» Challenge: Extract the lines of the listing below word for word, from its first line through the line containing "Looking at the screenshot, I should (501, 390).", with both ends included.

» Listed records:

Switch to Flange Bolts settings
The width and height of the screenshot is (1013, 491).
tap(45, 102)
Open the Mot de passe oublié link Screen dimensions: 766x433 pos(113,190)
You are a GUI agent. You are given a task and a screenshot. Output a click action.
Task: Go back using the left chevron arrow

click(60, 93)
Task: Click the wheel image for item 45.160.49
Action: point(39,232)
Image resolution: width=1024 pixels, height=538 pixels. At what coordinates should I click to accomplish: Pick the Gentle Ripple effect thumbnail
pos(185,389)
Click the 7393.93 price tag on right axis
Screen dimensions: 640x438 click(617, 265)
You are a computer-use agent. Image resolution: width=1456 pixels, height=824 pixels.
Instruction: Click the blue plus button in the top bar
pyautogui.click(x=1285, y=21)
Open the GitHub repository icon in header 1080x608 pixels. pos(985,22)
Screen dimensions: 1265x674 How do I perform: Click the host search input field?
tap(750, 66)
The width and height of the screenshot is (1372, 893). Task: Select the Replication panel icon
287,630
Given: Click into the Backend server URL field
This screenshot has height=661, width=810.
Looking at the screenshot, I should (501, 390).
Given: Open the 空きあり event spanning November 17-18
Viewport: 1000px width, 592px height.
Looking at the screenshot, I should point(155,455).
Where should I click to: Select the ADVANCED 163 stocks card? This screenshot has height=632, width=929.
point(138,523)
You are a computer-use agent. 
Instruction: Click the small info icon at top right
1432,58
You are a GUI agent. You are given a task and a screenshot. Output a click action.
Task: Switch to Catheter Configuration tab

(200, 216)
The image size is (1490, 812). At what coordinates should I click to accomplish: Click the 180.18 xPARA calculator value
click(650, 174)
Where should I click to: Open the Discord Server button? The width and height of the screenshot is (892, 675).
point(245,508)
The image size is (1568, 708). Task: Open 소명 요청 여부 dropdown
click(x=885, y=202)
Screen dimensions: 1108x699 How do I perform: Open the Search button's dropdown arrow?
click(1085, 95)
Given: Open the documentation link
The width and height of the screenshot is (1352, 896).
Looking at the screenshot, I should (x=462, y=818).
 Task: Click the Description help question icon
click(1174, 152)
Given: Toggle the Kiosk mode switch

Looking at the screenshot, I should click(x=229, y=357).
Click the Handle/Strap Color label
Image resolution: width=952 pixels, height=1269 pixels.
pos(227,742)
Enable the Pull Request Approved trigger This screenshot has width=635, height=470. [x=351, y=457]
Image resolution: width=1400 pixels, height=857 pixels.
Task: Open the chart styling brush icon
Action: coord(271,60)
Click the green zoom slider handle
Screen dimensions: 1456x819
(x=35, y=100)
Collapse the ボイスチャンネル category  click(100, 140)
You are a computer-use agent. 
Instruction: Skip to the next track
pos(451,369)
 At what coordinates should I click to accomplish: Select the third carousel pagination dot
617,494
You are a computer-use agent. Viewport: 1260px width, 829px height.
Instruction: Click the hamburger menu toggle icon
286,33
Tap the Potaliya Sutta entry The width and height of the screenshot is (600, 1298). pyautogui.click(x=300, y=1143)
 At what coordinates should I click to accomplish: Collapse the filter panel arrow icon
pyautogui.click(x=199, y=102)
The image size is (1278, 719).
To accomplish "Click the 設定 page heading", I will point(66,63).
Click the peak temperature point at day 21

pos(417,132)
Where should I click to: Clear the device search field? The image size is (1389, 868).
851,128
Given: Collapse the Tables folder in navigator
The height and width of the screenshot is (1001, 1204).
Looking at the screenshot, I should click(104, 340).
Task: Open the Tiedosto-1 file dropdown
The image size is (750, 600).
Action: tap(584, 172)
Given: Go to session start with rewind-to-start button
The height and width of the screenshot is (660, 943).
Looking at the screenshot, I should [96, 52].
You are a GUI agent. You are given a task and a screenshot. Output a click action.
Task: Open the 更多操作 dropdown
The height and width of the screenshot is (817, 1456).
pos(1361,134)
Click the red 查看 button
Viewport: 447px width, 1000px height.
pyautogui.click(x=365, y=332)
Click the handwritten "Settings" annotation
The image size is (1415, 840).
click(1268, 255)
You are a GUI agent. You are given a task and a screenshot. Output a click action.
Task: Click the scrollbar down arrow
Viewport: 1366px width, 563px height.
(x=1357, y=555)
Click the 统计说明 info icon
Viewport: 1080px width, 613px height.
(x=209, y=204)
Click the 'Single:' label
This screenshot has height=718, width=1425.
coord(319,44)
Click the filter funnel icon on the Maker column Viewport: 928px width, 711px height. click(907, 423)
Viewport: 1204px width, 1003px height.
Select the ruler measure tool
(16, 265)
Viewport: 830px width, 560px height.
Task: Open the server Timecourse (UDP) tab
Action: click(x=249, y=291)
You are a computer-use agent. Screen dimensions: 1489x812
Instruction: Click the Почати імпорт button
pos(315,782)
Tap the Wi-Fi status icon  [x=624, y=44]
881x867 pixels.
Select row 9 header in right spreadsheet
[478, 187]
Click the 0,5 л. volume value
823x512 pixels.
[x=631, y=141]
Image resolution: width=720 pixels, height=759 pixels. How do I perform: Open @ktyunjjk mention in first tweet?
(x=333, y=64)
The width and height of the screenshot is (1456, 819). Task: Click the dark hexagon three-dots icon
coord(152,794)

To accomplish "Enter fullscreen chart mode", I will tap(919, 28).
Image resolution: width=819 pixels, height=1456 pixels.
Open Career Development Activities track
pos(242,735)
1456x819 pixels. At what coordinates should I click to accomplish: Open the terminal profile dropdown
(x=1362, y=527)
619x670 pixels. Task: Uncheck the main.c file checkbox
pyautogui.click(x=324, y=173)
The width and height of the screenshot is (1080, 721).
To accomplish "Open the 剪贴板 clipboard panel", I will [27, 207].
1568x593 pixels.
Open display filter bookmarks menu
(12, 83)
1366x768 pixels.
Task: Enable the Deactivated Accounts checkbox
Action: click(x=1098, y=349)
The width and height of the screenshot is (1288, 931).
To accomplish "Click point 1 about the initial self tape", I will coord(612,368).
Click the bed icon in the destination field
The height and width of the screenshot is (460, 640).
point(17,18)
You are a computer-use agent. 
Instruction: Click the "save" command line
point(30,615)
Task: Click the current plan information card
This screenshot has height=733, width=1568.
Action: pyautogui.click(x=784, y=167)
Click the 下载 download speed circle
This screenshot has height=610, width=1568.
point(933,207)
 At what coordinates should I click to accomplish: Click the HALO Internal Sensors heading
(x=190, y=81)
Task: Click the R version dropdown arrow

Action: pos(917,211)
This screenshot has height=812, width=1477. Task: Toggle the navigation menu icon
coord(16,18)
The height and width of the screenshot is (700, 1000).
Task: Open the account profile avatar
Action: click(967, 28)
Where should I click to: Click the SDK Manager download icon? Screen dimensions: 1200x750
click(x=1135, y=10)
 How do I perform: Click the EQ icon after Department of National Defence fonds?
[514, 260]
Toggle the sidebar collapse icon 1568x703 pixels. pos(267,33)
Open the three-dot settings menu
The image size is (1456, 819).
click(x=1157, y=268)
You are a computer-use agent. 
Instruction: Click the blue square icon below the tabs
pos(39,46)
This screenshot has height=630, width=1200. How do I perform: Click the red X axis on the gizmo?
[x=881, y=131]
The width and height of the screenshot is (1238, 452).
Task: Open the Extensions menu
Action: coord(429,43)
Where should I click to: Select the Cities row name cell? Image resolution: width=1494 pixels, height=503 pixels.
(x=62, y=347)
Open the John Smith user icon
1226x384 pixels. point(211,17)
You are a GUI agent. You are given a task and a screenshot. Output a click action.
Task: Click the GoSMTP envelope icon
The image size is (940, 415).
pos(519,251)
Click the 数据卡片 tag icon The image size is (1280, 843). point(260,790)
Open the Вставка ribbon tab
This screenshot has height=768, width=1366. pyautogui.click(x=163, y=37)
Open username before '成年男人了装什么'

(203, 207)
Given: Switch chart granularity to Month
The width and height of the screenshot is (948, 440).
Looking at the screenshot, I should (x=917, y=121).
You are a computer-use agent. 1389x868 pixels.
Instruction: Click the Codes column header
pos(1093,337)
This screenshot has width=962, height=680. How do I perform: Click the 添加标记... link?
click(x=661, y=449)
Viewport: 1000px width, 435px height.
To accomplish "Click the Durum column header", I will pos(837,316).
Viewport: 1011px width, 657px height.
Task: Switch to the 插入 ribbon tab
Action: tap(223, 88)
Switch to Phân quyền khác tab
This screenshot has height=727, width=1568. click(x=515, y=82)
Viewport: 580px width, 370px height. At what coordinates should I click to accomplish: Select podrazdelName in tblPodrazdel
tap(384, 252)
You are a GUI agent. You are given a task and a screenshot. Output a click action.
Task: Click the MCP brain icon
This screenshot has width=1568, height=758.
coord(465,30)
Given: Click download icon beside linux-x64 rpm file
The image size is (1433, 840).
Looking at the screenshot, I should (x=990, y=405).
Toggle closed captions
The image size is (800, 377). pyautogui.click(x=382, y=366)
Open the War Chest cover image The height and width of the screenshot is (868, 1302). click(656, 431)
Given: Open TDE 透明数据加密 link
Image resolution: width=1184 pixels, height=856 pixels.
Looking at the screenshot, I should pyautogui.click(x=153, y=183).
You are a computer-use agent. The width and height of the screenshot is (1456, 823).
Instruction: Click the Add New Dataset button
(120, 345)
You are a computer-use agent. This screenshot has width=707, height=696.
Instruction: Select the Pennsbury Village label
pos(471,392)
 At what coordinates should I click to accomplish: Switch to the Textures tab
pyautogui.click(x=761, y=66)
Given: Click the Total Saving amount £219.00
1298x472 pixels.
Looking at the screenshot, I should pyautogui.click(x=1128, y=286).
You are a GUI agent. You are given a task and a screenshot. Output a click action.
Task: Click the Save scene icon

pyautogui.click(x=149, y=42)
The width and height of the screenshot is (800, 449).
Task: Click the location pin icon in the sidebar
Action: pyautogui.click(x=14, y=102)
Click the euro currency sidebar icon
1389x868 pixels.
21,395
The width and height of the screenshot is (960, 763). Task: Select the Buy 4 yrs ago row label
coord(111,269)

» In response:
Switch to Flange Bolts settings
The width and height of the screenshot is (1013, 491).
tap(45, 102)
Open the Mot de passe oublié link Screen dimensions: 766x433 pos(113,190)
You are a GUI agent. You are given a task and a screenshot. Output a click action.
Task: Go back using the left chevron arrow

click(60, 93)
Task: Click the wheel image for item 45.160.49
Action: point(39,232)
Image resolution: width=1024 pixels, height=538 pixels. At what coordinates should I click to accomplish: Pick the Gentle Ripple effect thumbnail
pos(185,389)
Click the 7393.93 price tag on right axis
Screen dimensions: 640x438 click(617, 265)
You are a computer-use agent. Image resolution: width=1456 pixels, height=824 pixels.
Instruction: Click the blue plus button in the top bar
pyautogui.click(x=1285, y=21)
Open the GitHub repository icon in header 1080x608 pixels. pos(985,22)
Screen dimensions: 1265x674 How do I perform: Click the host search input field?
tap(750, 66)
The width and height of the screenshot is (1372, 893). Task: Select the Replication panel icon
287,630
Given: Click into the Backend server URL field
This screenshot has height=661, width=810.
Looking at the screenshot, I should (501, 390).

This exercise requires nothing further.